Nurse Oscar Informs the other members of the team about osteoporosis. Which of the following is TRUE of the disease in the Philippines
- A. There are only few cases in the country
- B. The disease is not alarming
- C. Filipinos are aware of the incidence of osteoporosis
- D. Filipinos have low awareness about the disease.
Correct Answer: D
Rationale: Filipinos have generally low awareness about osteoporosis. Despite the increasing number of cases in the country, many Filipinos still lack knowledge about the disease and its risk factors. Osteoporosis is a significant health concern in the Philippines, especially among the elderly population, but there is still a need for more education and awareness campaigns to improve prevention and management strategies.
Which procedure has to be done to the patient to establish a definitive diagnosis of lung cancer?

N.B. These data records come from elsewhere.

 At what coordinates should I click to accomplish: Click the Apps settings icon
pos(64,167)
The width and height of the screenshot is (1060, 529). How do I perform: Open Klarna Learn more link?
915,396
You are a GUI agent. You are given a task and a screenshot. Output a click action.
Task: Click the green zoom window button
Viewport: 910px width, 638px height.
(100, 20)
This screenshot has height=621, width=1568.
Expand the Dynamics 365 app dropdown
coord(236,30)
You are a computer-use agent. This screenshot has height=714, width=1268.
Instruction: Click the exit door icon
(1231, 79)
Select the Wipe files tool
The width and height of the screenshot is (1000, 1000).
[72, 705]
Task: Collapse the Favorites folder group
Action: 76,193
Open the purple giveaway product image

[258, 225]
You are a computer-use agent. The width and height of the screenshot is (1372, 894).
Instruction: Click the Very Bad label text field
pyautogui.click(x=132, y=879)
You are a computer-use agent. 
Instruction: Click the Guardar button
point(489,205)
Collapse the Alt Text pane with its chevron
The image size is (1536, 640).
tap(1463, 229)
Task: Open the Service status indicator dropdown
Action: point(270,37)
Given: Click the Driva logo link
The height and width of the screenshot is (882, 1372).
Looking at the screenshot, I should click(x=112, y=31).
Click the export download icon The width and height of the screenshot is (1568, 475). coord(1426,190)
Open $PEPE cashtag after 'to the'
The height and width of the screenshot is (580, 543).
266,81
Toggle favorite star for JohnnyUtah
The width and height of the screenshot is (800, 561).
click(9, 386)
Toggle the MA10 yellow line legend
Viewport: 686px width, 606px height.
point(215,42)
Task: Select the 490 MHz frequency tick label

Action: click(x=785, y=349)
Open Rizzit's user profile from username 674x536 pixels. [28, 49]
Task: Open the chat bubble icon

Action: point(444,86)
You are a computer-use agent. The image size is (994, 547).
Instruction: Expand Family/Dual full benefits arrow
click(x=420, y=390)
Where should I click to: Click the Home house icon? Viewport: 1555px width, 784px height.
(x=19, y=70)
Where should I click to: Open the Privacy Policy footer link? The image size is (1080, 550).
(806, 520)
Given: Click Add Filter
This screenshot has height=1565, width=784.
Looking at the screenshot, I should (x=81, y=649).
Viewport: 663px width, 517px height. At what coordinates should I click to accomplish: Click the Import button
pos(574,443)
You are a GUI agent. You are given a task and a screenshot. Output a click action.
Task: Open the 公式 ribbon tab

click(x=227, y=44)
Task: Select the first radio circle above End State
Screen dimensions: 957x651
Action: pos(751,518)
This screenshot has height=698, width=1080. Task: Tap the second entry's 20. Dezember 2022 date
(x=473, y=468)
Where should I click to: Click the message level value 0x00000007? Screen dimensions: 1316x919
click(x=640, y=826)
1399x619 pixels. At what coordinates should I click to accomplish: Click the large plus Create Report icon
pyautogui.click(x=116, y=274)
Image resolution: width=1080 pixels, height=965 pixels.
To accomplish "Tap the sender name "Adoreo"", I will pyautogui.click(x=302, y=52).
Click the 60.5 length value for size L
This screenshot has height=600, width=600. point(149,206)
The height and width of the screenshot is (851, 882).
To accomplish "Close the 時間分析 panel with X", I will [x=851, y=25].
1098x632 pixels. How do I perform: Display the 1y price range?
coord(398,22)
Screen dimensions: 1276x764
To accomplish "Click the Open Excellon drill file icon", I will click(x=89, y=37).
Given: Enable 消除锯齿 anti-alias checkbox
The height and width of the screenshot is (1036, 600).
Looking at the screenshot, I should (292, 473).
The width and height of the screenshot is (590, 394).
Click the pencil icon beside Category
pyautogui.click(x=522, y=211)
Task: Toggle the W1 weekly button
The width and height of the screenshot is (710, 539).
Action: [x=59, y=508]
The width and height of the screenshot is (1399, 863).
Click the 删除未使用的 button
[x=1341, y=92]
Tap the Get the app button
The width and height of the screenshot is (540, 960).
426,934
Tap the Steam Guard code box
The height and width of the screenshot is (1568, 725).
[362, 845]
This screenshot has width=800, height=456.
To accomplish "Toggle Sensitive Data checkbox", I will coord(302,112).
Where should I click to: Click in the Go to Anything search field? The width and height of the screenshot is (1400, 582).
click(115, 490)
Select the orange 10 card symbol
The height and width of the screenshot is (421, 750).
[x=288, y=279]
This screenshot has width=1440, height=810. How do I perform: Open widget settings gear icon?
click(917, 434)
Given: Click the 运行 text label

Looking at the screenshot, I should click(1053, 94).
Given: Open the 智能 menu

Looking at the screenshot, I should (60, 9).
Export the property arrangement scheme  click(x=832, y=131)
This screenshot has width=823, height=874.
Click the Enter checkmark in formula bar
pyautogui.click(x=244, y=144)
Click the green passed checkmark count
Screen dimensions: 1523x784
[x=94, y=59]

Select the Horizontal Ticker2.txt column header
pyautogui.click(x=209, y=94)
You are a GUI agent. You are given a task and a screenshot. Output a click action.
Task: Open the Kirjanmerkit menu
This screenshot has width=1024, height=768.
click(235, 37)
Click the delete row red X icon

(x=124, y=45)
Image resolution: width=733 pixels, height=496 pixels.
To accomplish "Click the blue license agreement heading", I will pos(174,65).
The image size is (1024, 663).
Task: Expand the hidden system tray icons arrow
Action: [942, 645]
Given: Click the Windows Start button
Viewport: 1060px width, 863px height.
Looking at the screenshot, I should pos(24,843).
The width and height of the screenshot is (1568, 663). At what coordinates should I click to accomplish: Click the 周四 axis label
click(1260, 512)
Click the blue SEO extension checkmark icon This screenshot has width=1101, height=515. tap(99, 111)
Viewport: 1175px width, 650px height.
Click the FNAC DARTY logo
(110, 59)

- A. Chest x-ray followed by a CT scan
- B. Cytological study of the sputum
- C. Bronchoscopy
- D. Magnetic resonance imaging
Correct Answer: C
Rationale: Bronchoscopy is a procedure that allows direct visualization of the inside of the airways in the lungs. It is considered the most definitive method to establish a diagnosis of lung cancer as it can directly visualize any abnormal growths or tumors in the bronchial tubes. During bronchoscopy, tissue samples can be collected for biopsy to confirm the presence of cancer cells. This procedure is more accurate compared to other diagnostic methods such as chest x-ray, CT scan, cytological study of sputum, or magnetic resonance imaging in confirming a diagnosis of lung cancer.
Which of the following procedures would be MOST helpful to Nurse Victor to confirm the underlying cause of cardiogenic shock?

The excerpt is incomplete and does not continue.